In his latest book, 21 Lessons For The 21st Century, the Israeli intellectual Yuval Harari argues that most jobs which exist today will disappear within decades. The growth of artificial intelligence, he suggests, will replace humans in more and more jobs.
New jobs will of course emerge but it will be questionable whether humans perform them better than algorithms. He says the same technology that renders humans useless might also make it possible to feed and support the unemployable masses through some scheme of universal basic income. The real problem will then be how exactly these people occupy their time.
Charedi Judaism has perhaps had the answer to this very question with its focus on Torah study. According to a recent survey by Israel’s Finance Ministry, Charedi participation rate in the labour force is a shocking 51 per cent, despite efforts to boost jobs for them.
Many Israelis resent Charedim who neither serve in the army or work but perhaps their devotion to study is a model to be replicated in our age of automation. The Jewish ideal of perpetual Torah study, placing learning at the centre of life, may offer an important paradigm for our collective future.
Is the focus on learning to the exclusion of work really a Jewish ideal? Work as an intrinsic value does not seem to have much support from the traditional sources and, although there is, of course, a commandment to rest on the Sabbath, there is no commandment to work.
One particularly extreme stance is taken by Rabbi Nehorai, where he states in the Talmud: “I would disregard all other crafts and teach my son only Torah” (Kiddushin 4:14). This position is echoed by Shimon Bar Yochai, the second-century sage, active after the destruction of the Second Temple.
At the end of a twelve-year period which he reputedly spent studying and praying with his son in a cave, they left and, on passing a field in which they saw farmers toiling the land, said, “Imagine people giving up the sacred study of the Torah for worldly matters!”
This shunning of the material world of work is certainly more reminiscent of a Christian aestheticism and the prevailing opinion of the rabbinic sources is for a mixture of work and study. Indeed, unlike much of today’s Charedi community living in Bnei Brak, the rabbis of the Talmud are known to have had a variety of occupations.
There is nevertheless much debate surrounding the exact emphasis of each. Hillel for example, worried that the excessive focus on material well-being would distract from higher pursuits, cautioned that one who is too engaged with business cannot become wise. Rabban Gamliel, on the other hand, urges a more healthy balance “for the exertion in both of them causes sin to be forgotten”.
The world that Harari considers, however, is clearly well beyond the imaginations of the talmudic sages. There is something in which he foresees that has a remarkable echo in traditional notions of what a messianic era will look like.
Maimonides, the great 12th-century philosopher, concludes his code of law, the Mishneh Torah, by describing the era of the Messiah as a time of peace, abundance and enlightenment. All luxuries will be readily available and yet esteemed in man’s eyes as the dust; as such, he has it, we will devote ourselves totally to the study of Torah.

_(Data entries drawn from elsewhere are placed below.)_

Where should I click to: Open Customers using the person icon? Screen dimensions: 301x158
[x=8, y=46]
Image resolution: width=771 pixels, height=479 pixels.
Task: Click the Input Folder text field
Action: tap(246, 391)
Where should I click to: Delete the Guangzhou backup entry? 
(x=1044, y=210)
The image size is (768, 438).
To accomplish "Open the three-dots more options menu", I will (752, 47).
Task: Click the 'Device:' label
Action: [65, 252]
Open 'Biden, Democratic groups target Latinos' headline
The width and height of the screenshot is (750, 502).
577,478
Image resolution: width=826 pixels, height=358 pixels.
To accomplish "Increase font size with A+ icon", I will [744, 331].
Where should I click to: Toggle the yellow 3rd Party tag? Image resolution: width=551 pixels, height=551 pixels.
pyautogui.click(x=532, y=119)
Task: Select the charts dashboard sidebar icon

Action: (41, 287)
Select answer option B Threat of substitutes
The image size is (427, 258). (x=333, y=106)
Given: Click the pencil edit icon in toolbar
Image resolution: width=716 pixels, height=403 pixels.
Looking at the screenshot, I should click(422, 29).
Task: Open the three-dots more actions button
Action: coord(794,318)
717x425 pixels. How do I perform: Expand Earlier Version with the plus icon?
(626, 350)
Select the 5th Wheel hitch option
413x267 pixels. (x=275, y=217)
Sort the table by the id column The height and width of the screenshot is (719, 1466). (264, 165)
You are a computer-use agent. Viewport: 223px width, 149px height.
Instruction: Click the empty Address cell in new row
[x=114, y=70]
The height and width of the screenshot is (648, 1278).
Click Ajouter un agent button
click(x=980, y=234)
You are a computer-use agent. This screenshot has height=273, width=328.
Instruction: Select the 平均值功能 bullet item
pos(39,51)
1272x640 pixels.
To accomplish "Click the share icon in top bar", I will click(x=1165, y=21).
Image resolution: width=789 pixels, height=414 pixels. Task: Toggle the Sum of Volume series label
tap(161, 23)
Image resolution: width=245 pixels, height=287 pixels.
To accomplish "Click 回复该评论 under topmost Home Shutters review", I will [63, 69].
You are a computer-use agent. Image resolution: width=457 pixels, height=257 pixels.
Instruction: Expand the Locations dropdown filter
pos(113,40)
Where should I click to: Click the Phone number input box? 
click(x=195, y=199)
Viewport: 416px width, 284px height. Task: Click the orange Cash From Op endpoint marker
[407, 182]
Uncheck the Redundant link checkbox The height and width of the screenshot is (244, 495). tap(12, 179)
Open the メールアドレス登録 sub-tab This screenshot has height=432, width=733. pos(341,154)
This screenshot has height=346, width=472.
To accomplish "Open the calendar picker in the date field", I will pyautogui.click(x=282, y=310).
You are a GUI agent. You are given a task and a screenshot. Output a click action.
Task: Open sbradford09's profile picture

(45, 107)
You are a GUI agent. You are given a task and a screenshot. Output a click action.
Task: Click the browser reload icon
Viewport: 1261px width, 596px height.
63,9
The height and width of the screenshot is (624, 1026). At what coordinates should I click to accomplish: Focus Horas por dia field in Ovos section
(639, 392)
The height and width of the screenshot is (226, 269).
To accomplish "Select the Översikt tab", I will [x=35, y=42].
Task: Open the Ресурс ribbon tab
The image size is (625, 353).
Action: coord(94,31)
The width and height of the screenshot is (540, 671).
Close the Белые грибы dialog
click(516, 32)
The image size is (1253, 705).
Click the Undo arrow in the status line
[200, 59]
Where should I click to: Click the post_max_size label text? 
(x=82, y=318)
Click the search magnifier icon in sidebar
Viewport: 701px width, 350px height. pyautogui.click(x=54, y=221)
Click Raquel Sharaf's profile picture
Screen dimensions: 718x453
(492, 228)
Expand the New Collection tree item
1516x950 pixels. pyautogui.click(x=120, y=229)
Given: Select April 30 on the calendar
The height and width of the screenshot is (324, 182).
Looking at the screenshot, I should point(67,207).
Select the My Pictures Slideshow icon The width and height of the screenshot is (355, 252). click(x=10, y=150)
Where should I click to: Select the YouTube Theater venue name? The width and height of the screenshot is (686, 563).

While technology can play an important role in realising the messianic ideal, there is, though, another view entirely which challenges our notion of Torah’s purpose. The opening of the Book of Joshua highlights an important principle that Torah is not merely for studying but is also about right action. As it says: “you shall meditate day and night, that you may observe to do according to all that is written therein; for then you shalt make your ways prosperous, and then you shalt have good success.”
The implication here is that work enables us to truly live and implement the profound truths of Torah and in so doing transform the physical world. In a similar vein the 20th-century French Jewish philosopher Emmanuel Levinas reminds us that the transcendent is never situated in some realm apart from our daily interactions. The workplace is on this basis very much an opportunity for spiritual growth.
How though can the study of Torah prepare us for an emerging era of hyper-technological advance? As technology enables us to spend ever less time on menial tasks, we will have the ability to be productive as never before. The study of Torah therefore should nurture those parts of ourselves — our creative and compassionate side that no technology can ever touch. Then, through engagement and righteous action in the world, we will become partners with God in the ongoing work of creation.